Denuncia la supuesta “inacción” de la jerarquía eclesiástica española, la falta de sanciones a sacerdotes implicados y la ausencia de reparación efectiva para las víctimas.
La misiva, firmada por el coordinador del colectivo, Abel Román, no solicita un encuentro personal con el pontífice, sino que pretende “inspirar las actuaciones que la Iglesia católica en España se niega a realizar”.
El colectivo asegura escribir también “en defensa” de los miles de sacerdotes españoles que ejercen su labor pastoral “de forma extraordinaria” y que, a su juicio, se ven perjudicados por los casos de abusos y por la gestión realizada desde determinados sectores del episcopado.
En la carta, el Frente Cívico sostiene que cuando afloran denuncias de abusos sexuales a menores dentro de parroquias, algunos responsables eclesiásticos “hacen la vista gorda” o trasladan al sacerdote señalado a otro destino, lo que —afirman— habría permitido en ocasiones la continuidad de conductas delictivas.

El colectivo insiste en el impacto permanente que estos delitos tienen sobre las víctimas, subrayando que el sufrimiento derivado de los abusos “perdura durante toda la vida”.
La organización cuestiona además uno de los argumentos empleados habitualmente desde ámbitos eclesiales, relativo al porcentaje minoritario que representarían estos casos dentro del conjunto de abusos sexuales a menores.
Aunque reconoce que la mayor parte de los casos se producen en el ámbito familiar, el colectivo considera que existe un agravante moral y social cuando los presuntos agresores son sacerdotes, al tratarse de figuras revestidas de autoridad moral y espiritual.
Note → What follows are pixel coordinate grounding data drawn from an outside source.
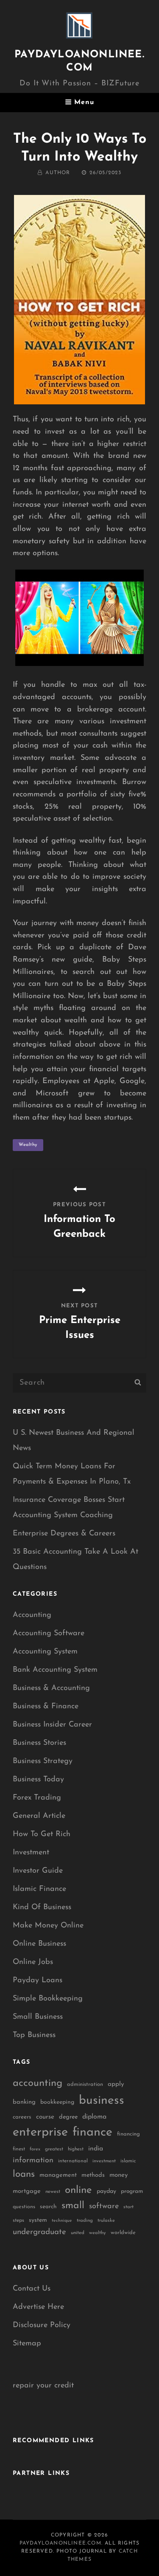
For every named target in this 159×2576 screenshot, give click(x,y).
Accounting (32, 1615)
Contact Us (31, 2289)
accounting (37, 2083)
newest (52, 2191)
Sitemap (27, 2343)
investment (104, 2161)
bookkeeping (57, 2102)
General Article (39, 1816)
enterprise (40, 2132)
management (58, 2175)
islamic (128, 2161)
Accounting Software (48, 1633)
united (77, 2232)
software (104, 2206)
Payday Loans (37, 1980)
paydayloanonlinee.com (60, 2543)
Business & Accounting (51, 1688)
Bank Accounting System (55, 1670)
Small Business (38, 2017)
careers (22, 2117)
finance (92, 2132)
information (33, 2160)
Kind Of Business (42, 1907)
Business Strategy (43, 1761)
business (101, 2101)
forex (35, 2149)
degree (68, 2117)
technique (62, 2220)
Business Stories (39, 1743)
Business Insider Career (52, 1725)
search (48, 2206)
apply (116, 2084)
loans (24, 2174)
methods (93, 2175)
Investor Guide (38, 1871)
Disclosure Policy (41, 2325)
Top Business (34, 2035)
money (118, 2175)
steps (18, 2220)
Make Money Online (48, 1926)
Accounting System (45, 1652)
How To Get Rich (41, 1834)
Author (57, 172)
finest (19, 2149)
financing (128, 2134)
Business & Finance (45, 1706)
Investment (31, 1853)
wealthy (28, 1145)
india (95, 2148)
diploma (94, 2116)
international (73, 2161)
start (128, 2207)
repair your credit (43, 2386)
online (78, 2190)
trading (85, 2220)
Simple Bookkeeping (48, 1999)
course (45, 2117)
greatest (54, 2149)
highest (76, 2149)
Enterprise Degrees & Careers (64, 1534)
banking (24, 2102)
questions (24, 2206)
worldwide (123, 2232)
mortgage (27, 2191)
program (132, 2191)
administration (85, 2084)
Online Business (39, 1944)
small (72, 2206)
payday (106, 2191)
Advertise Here (38, 2307)
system (38, 2220)
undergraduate (39, 2232)
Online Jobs (33, 1962)
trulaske (106, 2220)
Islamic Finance (39, 1889)
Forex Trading (37, 1798)
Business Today (38, 1779)
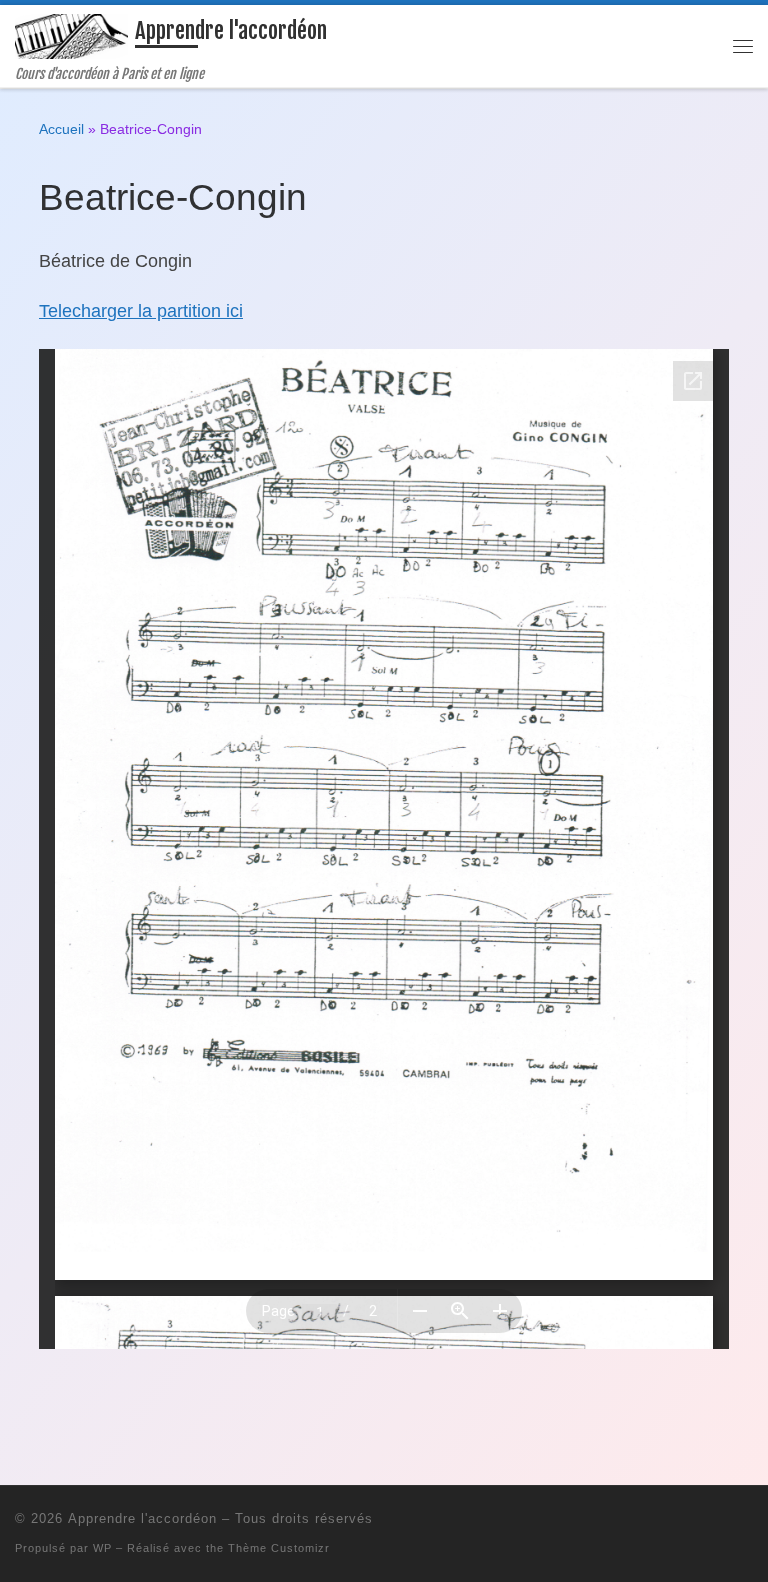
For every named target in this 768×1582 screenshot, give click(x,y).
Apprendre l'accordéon (142, 1518)
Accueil (61, 129)
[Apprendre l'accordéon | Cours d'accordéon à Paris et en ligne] (71, 35)
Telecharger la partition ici (141, 311)
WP (102, 1548)
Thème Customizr (279, 1548)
En otro de los pasajes más críticos, el Frente Cívico acusa a los obispos españoles de no afrontar el problema “con sinceridad y responsabilidad”, atribuyendo esa actitud al temor a posibles responsabilidades civiles subsidiarias y compensaciones económicas derivadas de los casos de abusos.

A juicio del colectivo, esta estrategia habría provocado un importante deterioro de la imagen pública de la Iglesia.
Como ejemplo de transparencia y reparación, la carta compara la situación con las actuaciones de empresas que detectan defectos en sus productos y llaman públicamente a corregirlos.
Asimismo, apela al sacramento de la penitencia, recordando la necesidad de reconocer el daño causado, mostrar arrepentimiento y reparar a las víctimas.
El texto concluye con un llamamiento al Papa para que impulse cambios dentro de la Iglesia española frente a un problema que califican de “drama humano”.
La carta ha sido enviada coincidiendo con la visita del papa León XIV a España, un viaje en el que el Pontífice ha situado la lucha contra los abusos sexuales dentro de la Iglesia como una de las cuestiones presentes en su agenda pública, a raíz de las reivindicaciones de asociaciones de víctimas de estos delitos.
El papa se reunirá con asociaciones de víctimas pero algunos colectivos han denunciado que se les ha excluido por ser críticos con cómo la Iglesia maneja esta la lacra.